TVM Utility#
This is the design document for the tvm_utility
package. For instructions on how to build the tests for YOLOv2 Tiny,
see the YOLOv2 Tiny Example Pipeline.
For information about where to store test artifacts see the TVM Utility Artifacts.
Purpose / Use cases#
A set of c++ utilities to help build a TVM based machine learning inference pipeline. The library contains a pipeline class which helps building the pipeline and a number of utility functions that are common in machine learning.
Design#
The Pipeline Class is a standardized way to write an inference pipeline. The pipeline class contains 3 different stages: the pre-processor, the inference engine and the post-processor. The TVM implementation of an inference engine stage is provided.
API#
The pre-processor and post-processor need to be implemented by the user before instantiating the pipeline. You can see example
usage in the example pipeline at test/yolo_v2_tiny
.
Each stage in the pipeline has a schedule
function which takes input data as a parameter and return the output data.
Once the pipeline object is created, pipeline.schedule
is called to run the pipeline.
int main() {
create_subscription<sensor_msgs::msg::PointCloud2>("points_raw",
rclcpp::QoS{1}, [this](const sensor_msgs::msg::PointCloud2::SharedPtr msg)
{pipeline.schedule(msg);});
}
Version checking#
The InferenceEngineTVM::version_check
function can be used to check the version of the neural network in use against the range of earliest to latest supported versions.
The InferenceEngineTVM
class holds the latest supported version, which needs to be updated when the targeted version changes; after having tested the effect of the version change on the packages dependent on this one.
The earliest supported version depends on each package making use of the inference, and so should be defined (and maintained) in those packages.
Models#
Dependent packages are expected to use the get_neural_network
cmake function from this package in order to get the compiled TVM models.
Error detection and handling#
std::runtime_error
should be thrown whenever an error is encountered.

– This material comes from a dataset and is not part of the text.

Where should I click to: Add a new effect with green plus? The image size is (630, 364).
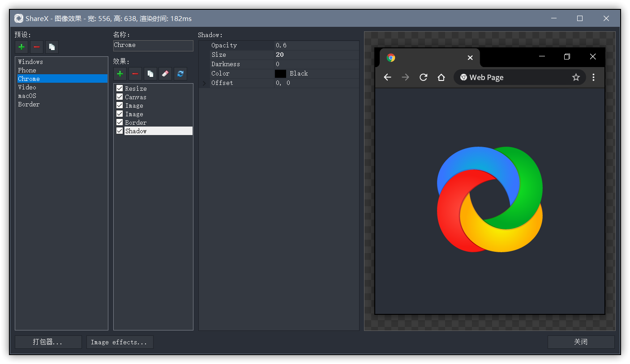click(x=120, y=74)
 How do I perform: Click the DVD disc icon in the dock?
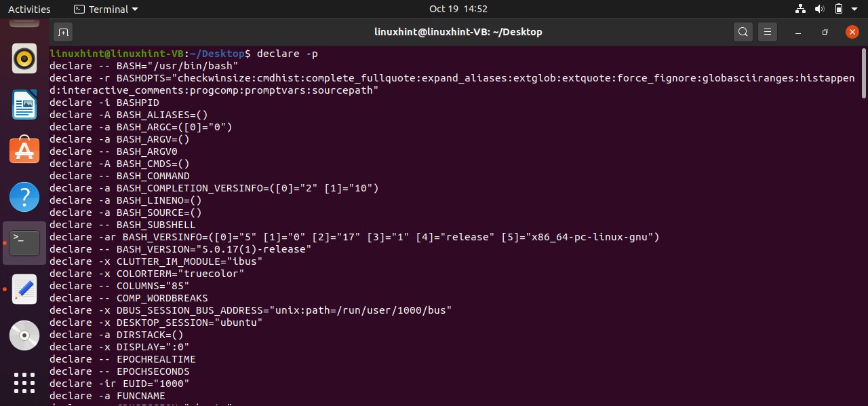point(24,335)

It should be populated with an appropriate text
error description.
Neural Networks Provider#
This package also provides a utility to get pre-compiled neural networks to packages using them for their inference.
The neural networks are compiled as part of the Model Zoo CI pipeline and saved to an S3 bucket. This package exports cmake variables and functions for ease of access to those neural networks.
The get_neural_network
function creates an abstraction for the artifact management.

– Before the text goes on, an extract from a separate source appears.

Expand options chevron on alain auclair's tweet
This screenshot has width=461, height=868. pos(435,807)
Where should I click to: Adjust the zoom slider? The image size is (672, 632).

The artifacts are saved under the source directory of the package making use of the function; under "data/".
Priority is given to user-provided files, under "data/user/${MODEL_NAME}/".

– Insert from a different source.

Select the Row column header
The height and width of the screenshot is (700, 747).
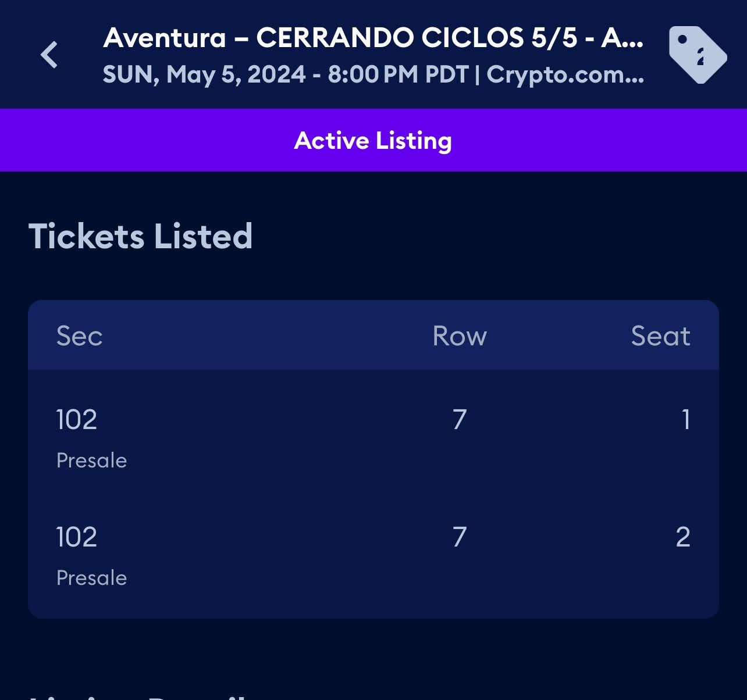coord(459,336)
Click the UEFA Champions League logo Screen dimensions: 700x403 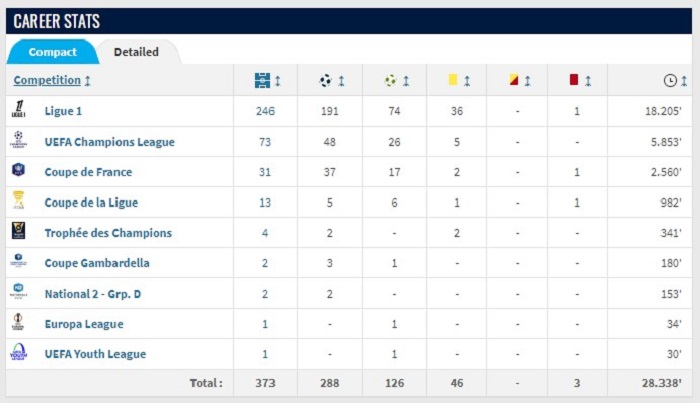(18, 140)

If there are no user-provided files, the function tries to reuse previously-downloaded artifacts.
If there are no previously-downloaded artifacts, and if the DOWNLOAD_ARTIFACTS
cmake variable is set, they will be downloaded from the bucket.
Otherwise, nothing happens.
The structure inside of the source directory of the package making use of the function is as follow:
.
├── data
│ ├── downloads
│ │ ├── ${MODEL 1}-${ARCH 1}-{BACKEND 1}-{VERSION 1}.tar.gz
│ │ ├── ...
│ │ └── ${MODEL ...}-${ARCH ...}-{BACKEND ...}-{VERSION ...}.tar.gz
│ ├── models
│ │ ├── ${MODEL 1}
│ │ │ ├── ...
│ │ │ └── inference_engine_tvm_config.hpp
│ │ ├── ...
│ │ └── ${MODEL ...}
│ │ └── ...
│ └── user
│ ├── ${MODEL 1}
│ │ ├── deploy_graph.json
│ │ ├── deploy_lib.so
│ │ ├── deploy_param.params
│ │ └── inference_engine_tvm_config.hpp
│ ├── ...
│ └── ${MODEL ...}
│ └── ...
The inference_engine_tvm_config.hpp
file needed for compilation by dependent packages is made available under "data/models/${MODEL_NAME}/inference_engine_tvm_config.hpp".
Dependent packages can use the cmake add_dependencies
function with the name provided in the DEPENDENCY
output parameter of get_neural_network
to ensure this file is created before it gets used.
The other deploy_*
files are installed to "models/${MODEL_NAME}/" under the share
directory of the package.
The target version to be downloaded can be overwritten by setting the MODELZOO_VERSION
cmake variable.
Assumptions / Known limits#
If several packages make use of the same neural network, it will be downloaded once per package.
In case a requested artifact doesn't exist in the S3 bucket, the error message from ExternalProject is not explicit enough for the user to understand what went wrong.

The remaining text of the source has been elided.